Insulin-activated Elk-1 recruits the TIP60/NuA4 complex to increase prolactin gene transcription

[Display omitted] •TIP60 complex proteins interact with Elk-1 in a 2-hybrid screen.•Histone acetylation activates prolactin transcription.•Components of the TIP60 complex affect insulin-increased prolactin transcription.•Tip60 mutant blocks insulin-increased prolactin transcription.•Tip60 interacts with Elk-1 and the prolactin promoter. Insulin increases prolactin gene expression in GH4 cells through phosphorylation of Elk-1 (Jacob and Stanley, 2001). We preformed a reverse two-hybrid screen using Elk-1-B42 as bait to identify proteins from GH4 cells that might serve as co-activators or co-repressors for insulin-increased prolactin gene expression. A number of the components of the TIP60/NuA4 complex interacted with Elk-1 suggesting that Elk-1 might activate transcription by recruiting the TIP60 chromatin-remodeling complex to the prolactin promoter.

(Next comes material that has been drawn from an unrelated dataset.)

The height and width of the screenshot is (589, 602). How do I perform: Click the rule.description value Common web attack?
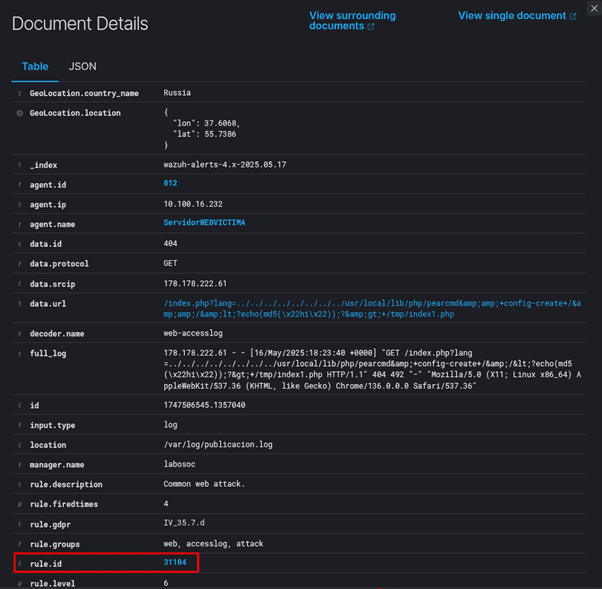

Inhibition of insulin-increased prolactin-luciferase expression by wild type and mutant adenovirus E1A protein provided physiological context for these yeast studies. Inhibition of histone deacetylases dramatically increased both basal and insulin-increased prolactin gene transcription. Co-immune precipitation experiments demonstrated Elk-1 and TIP60 associate in vitro. Transient or stable expression of TIP60 activated insulin-increased prolactin gene expression while a mutated TIP60 blocked insulin-increased prolactin gene expression. Analysis of the prolactin mRNA by quantitative RT-PCR showed that insulin-increased prolactin mRNA accumulation and that this was inhibited in GH4 cells that stably expressed mutant TIP60. Finally, ChIP experiments demonstrate the insulin-dependent occupancy of the prolactin promoter by Elk-1 and TIP60. Our studies suggest that insulin activates prolactin gene transcription by activating Elk-1 that recruits the NuA4 complex to the promoter.